Dropping Invalid Rows#
New in version 0.16.0
If you wish to use the validation step to remove invalid data, you can pass the
drop_invalid_rows=True
argument to the schema
object on creation. On schema.validate()
,
if a data-level check fails, then that row which caused the failure will be removed from the dataframe
when it is returned.
drop_invalid
will prevent data-level schema errors being raised and will instead
remove the rows which causes the failure.

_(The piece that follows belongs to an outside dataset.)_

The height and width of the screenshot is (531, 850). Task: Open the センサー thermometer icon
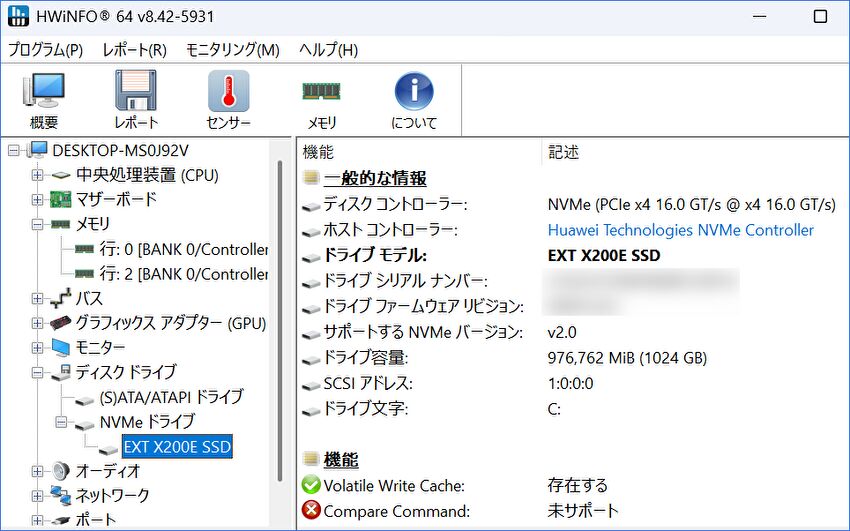pos(228,101)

This functionality is available on DataFrameSchema
, SeriesSchema
, Column
,
as well as DataFrameModel
schemas.
Dropping invalid rows with DataFrameSchema
:
import pandas as pd
import pandera as pa
from pandera import Check, Column, DataFrameSchema
df = pd.DataFrame({"counter": ["1", "2", "3"]})
schema = DataFrameSchema(
{"counter": Column(int, checks=[Check(lambda x: x >= 3)])},
drop_invalid_rows=True,
)
schema.validate(df, lazy=True)
Dropping invalid rows with SeriesSchema
:
import pandas as pd
import pandera as pa
from pandera import Check, SeriesSchema
series = pd.Series(["1", "2", "3"])
schema = SeriesSchema(
int,
checks=[Check(lambda x: x >= 3)],
drop_invalid_rows=True,
)
schema.validate(series, lazy=True)
Dropping invalid rows with Column
:
import pandas as pd
import pandera as pa
from pandera import Check, Column
df = pd.DataFrame({"counter": ["1", "2", "3"]})
schema = Column(
int,
name="counter",
drop_invalid_rows=True,
checks=[Check(lambda x: x >= 3)]
)
schema.validate(df, lazy=True)
Dropping invalid rows with DataFrameModel
:
import pandas as pd
import pandera as pa
from pandera import Check, DataFrameModel, Field
class MySchema(DataFrameModel):
counter: int = Field(in_range={"min_value": 3, "max_value": 5})
class Config:
drop_invalid_rows = True
MySchema.validate(
pd.DataFrame({"counter": [1, 2, 3, 4, 5, 6]}), lazy=True
)
Note
In order to use drop_invalid_rows=True
, lazy=True
must
be passed to the schema.validate()
. Lazy Validation enables all schema
errors to be collected and raised together, meaning all invalid rows can be dropped together.
This provides clear API for ensuring the validated dataframe contains only valid data.